That said the typical $4000 american acoustic guitar with a red spruce top will go through a drum sander (a good one) to be thicknessed for stiffness. This is a whole lot easier to do with a drum sander (no, I don't have one) to achieve a desired stiffness. Production guitars aren't going to get that kind of attention, but at the $4000+ level, buyers don't want to get guitars where some are lively and some are dead, so someone with skill will find ideal stiffness instead. Not sure if that makes sense to folks, but it means each guitar that comes out of a small production shop is going to have pretty close to ideal timbre. 

But, on a day to day basis, that also needs to be done faster than by hand. 

I plane and scrape everything that I can on electrics so far, and at some point will move to acoustics and do all of it by hand, but aside from a few one man shops, there's not a lot of guitar making taught or practiced with mostly hand tools (lots of scraper, chisels for bracing and chisel work done fitting neck dovetails, etc, but much of the rest sees people avoiding maximizing hand work. Too bad - even very crude guitars like fender benefit from some hand tool clean up, especially in regard to bedding the neck pocket and bottom of the neck).


----------



## D_W (28 Apr 2021)

Mark H above is one of about three or four people who had ever talked about using a cap iron (accurately) before I started gimmicking it everywhere in 2012.

Without separate discussion, at best, we'd still have people claiming that you need to cut a large flat 80 degree wall on a plane cap iron and set it at 8 thousandths of an inch. 

There was someone on here from finland who mentioned using one to mitigate tearout (after figuring it out, I dredged the forums to find anyone who actually ever talked about it other than Warren Mickley, and there wasn't much - knowing that as soon as you show how to use something, the "I already knew that" jackwagons come out of the woodwork.....). 

There was one other member on here who had said something relevant in 2005 or 2007 or so, but I can't remember where from or who it was - it went over everyones' head. The fellow from finland said that he wasn't looking for any fights - that was butt deep in bevel up "this is better than anything ever made" talk at that time, and I guess he had been ridiculed at some point.


----------



## raffo (28 Apr 2021)

simoncmason said:


> I don't have a wooden rebate plane, but I do have a #10 and a #90 so I can go both ways - but I'm not sure how this would help? It'll either tear one way or the other as the grain reverses around the knot.

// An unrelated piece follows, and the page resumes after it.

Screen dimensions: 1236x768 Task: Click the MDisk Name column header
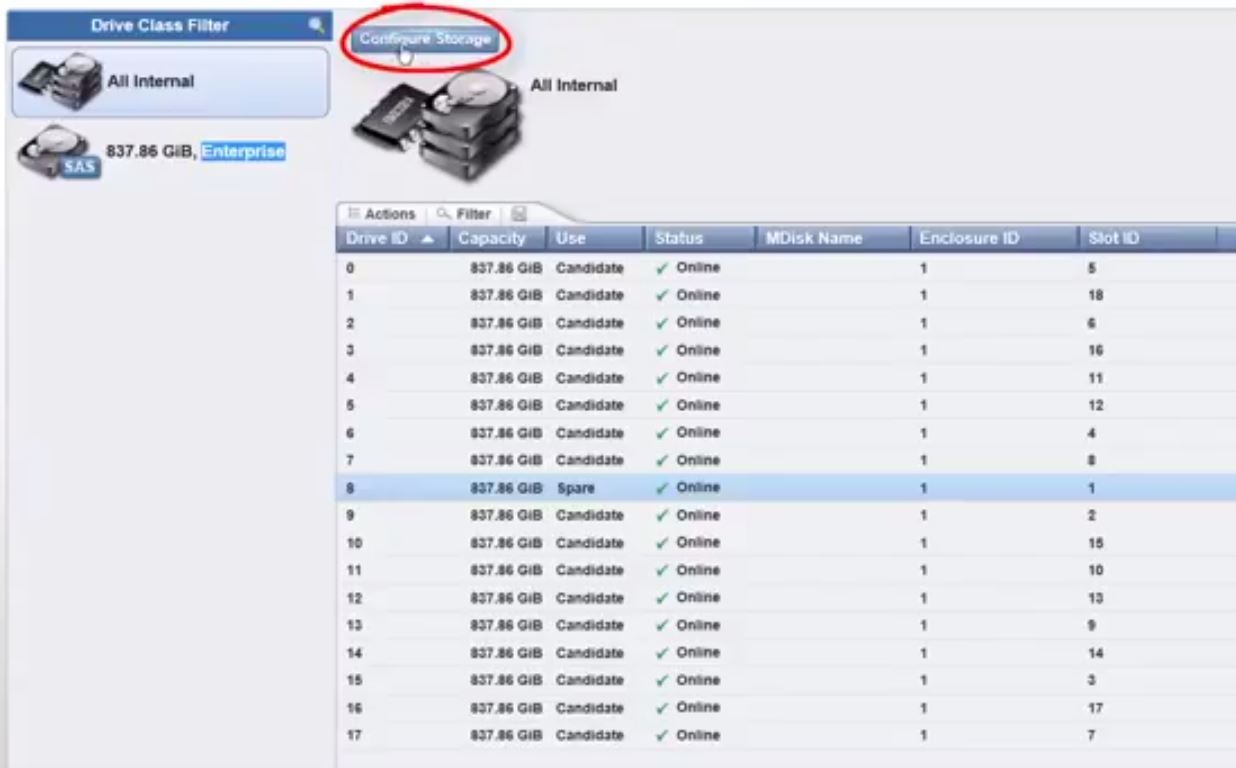pyautogui.click(x=813, y=239)
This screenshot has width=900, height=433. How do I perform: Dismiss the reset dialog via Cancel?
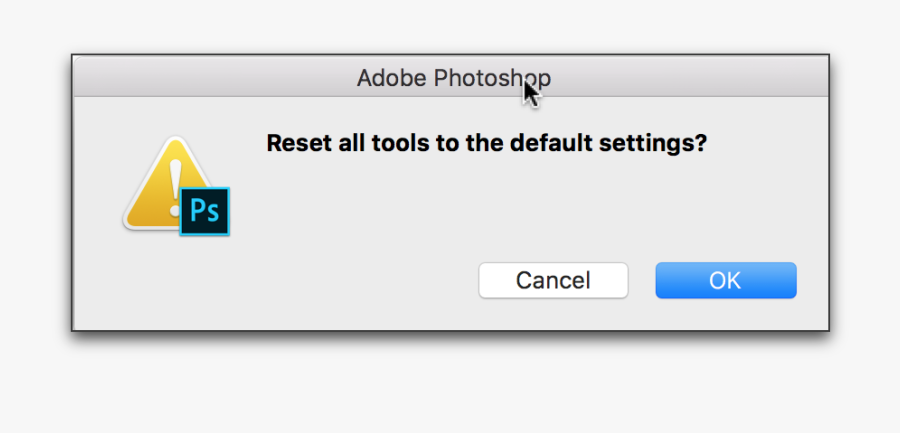pyautogui.click(x=553, y=280)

Is your #10's chipbreaker setup? a double ironed plane should take care of your knotty wood without any trouble.


----------



## Ttrees (28 Apr 2021)

D_W said:


> Mark H above is one of about three or four people who had ever talked about using a cap iron (accurately) before I started gimmicking it everywhere in 2012.


It was from the Official luthiers forum that I was suggested reading this article from popular woodoworking from 2011, 
in which Graham Blackburn suggests that he was very familiar with using the cap iron at the time.
Seems from reading the article he's worth a mention also.

That snippet from the old book describes things much clearer than what I have seen before, wonder why that wasn't used rather than the unclear planecraft article for the "I knew this all along" brigade. 

Graham Blackburn Steps in for Ailing David Charlesworth | Popular Woodworking Magazine


----------



## D_W (28 Apr 2021)

i forgot about blackburn - someone responded on wood central that he'd done a presentation at williamsburg with a claim of something like "any plane, any wood, any direction". (cap iron). 

The interesting thing is he would give a presentation like this and back then, people were just recording video, and nobody ever mentioned anything about it for at least a year (or three?). How do you see a demonstration like that and not find it useful. 

There's a local Marc Adams student here who set up a woodworking school and I said "have a look at this" (he bought my old bench for one of his beginning students). I took a huge leaf off of a piece of curly maple with a and he looked like he'd seen a ghost. He recognized what he just saw immediately, but said that he teaches the students to do most of the stuff with power tools and sanding and use hand planes for fitting etc (I get it, that's typical), but has had a handful of students who said they'd like to work entirely by hand. I told him I wasn't looking to teach any classes to people, neither making planes nor using them as I figured that of that , if one actually stuck it out, that would be my high estimate. Not that people wouldn't do it, but it feels like exercise when you do it. 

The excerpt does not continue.